In the meta-analysis, there were 15 articles selected in this study eventually, including 9 articles related to SLE and 6 articles related to RA. We estimated the association of circulating CXCL13 level with SLE and RA. The final results turned out to correspond with the original assumptions that there was correlation between CXCL13 levels and SLE (SMD = 1.851, 95% CI 0.604–3.098) as well as RA (SMD = 1.801, 95% CI = 1.145–2.457), suggesting that SLE and RA patients were significantly increased in circulating CXCL13 levels. Although Schiffer et al. [9], Li et al. [10], and Worthmann et al. [11] have never discussed this topic before, they just generalized and summarized rather than providing accurate quantitative description. In this study, the potential sources of heterogeneity were further explored due to strong heterogeneity. Therefore, subgroup analyses were performed to evaluate the exact sources of heterogeneity, and to minimize the potential confounding factors. For patients with SLE, we found that when classified by language and SLEDAI score, both the Chinese group and SLEDAI score ≥ 6 group had higher circulating CXCL13 levels. However, there were no significant differences in the English group and SLEDAI score < 6 group. This finding suggested that ethnicity and SLEDAI score may be associated with circulating CXCL13 concentrations in SLE. For patients with RA, subgroup analyses, stratified by ethnicity, sample size, and original indicator, suggested that patients with RA in all subgroups had higher circulating CXCL13 concentrations.
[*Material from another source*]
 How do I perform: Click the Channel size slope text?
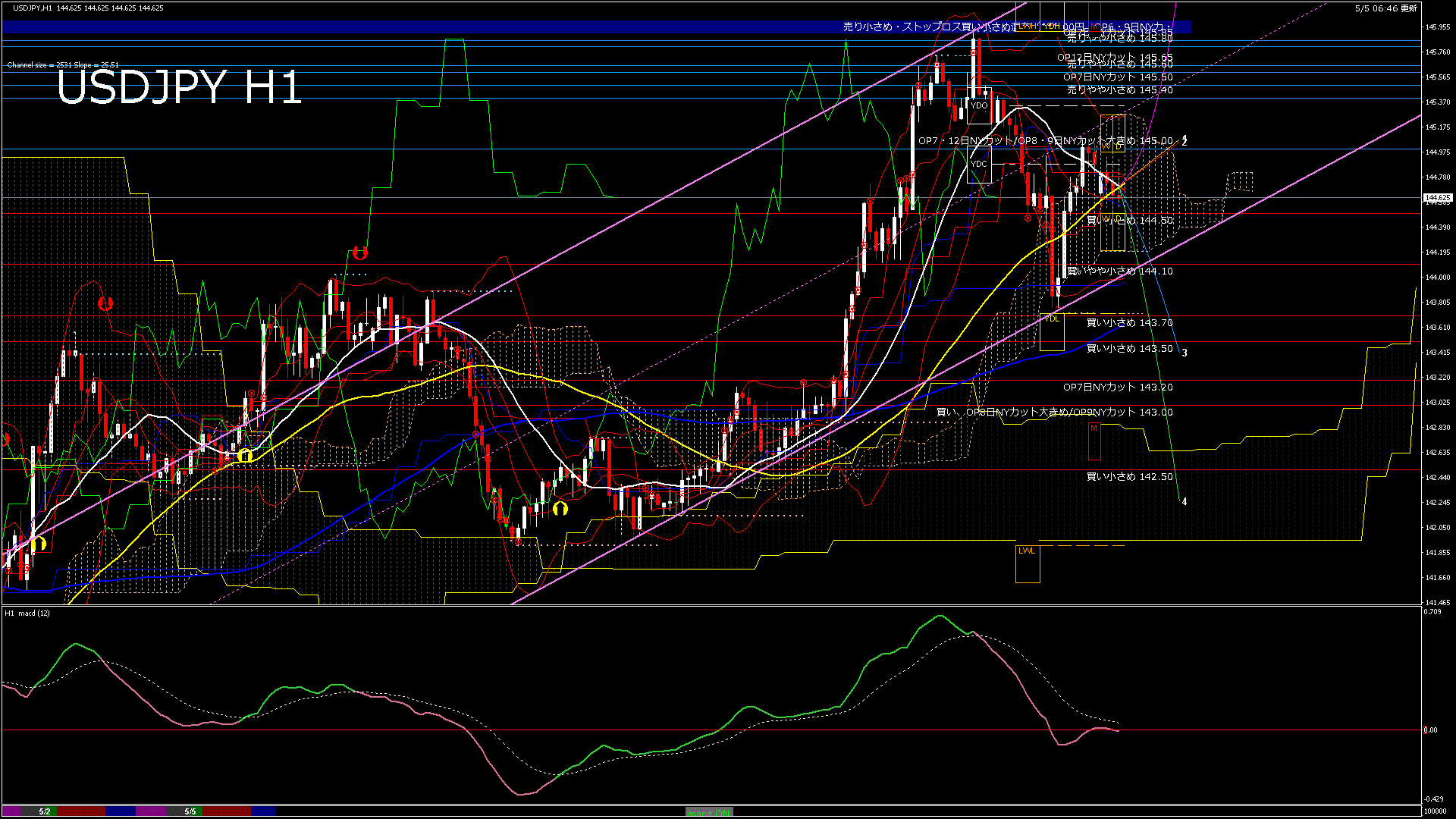coord(63,65)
Furthermore, due to the limited data included in the selected studies, only five studies related to SLE were stratified by SLEDAI and only one study with the original indicator of mean (95% confidence interval), which may have a negative impact on the final results. Considering renal involvement is a common clinical manifestation of SLE, lupus nephritis was also included in this study. It is worth noting that both Egger’s test and Begg’s test were implemented to prove no publication bias.

Admittedly, this article had some unavoidable limitations. First, we only retrieved three databases so the literature included might be not complete enough. Second, patients with LN or without LN might have a significant difference in CXCL13 concentrations; we could not guarantee that all articles included paid attention to this key point. Third, due to the lack of explicit data, we were incapable of analyzing the relationship DAS28 disease duration, some clinical symptoms and environmental characteristics with circulating CXCL13 levels of patients with SLE and RA, which might exactly be the sources of heterogeneity. Fourth, part of the data used in meta-analysis was approximate, resulting in a deviation. Fifth, the results of the pooled SMD in SLE and RA patients could rather be conservative because of using the random effects model.
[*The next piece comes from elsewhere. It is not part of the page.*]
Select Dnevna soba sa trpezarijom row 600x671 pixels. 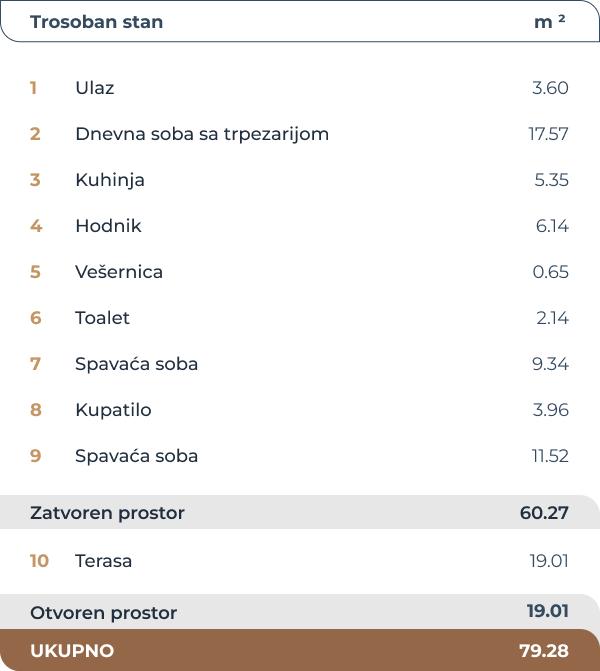point(300,134)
In spite of these disadvantages above, this article also had advantages. First, it was the first comprehensive meta-analysis to clarify the relationship of CXCL13 concentrations with SLE and RA. Second, we included diverse literature from different countries, such as Egypt, America, Germany, and China. Third, no publication bias has been found, suggesting that there was no bias in selected articles.

Conclusions

In summary, circulating CXCL13 level is higher in patients with SLE or RA, which may be prospective to become a novel auxiliary biomarker. More importantly, a new therapeutic target inspiring from CXCL13 nosogenesis can be detected and put into clinical practice.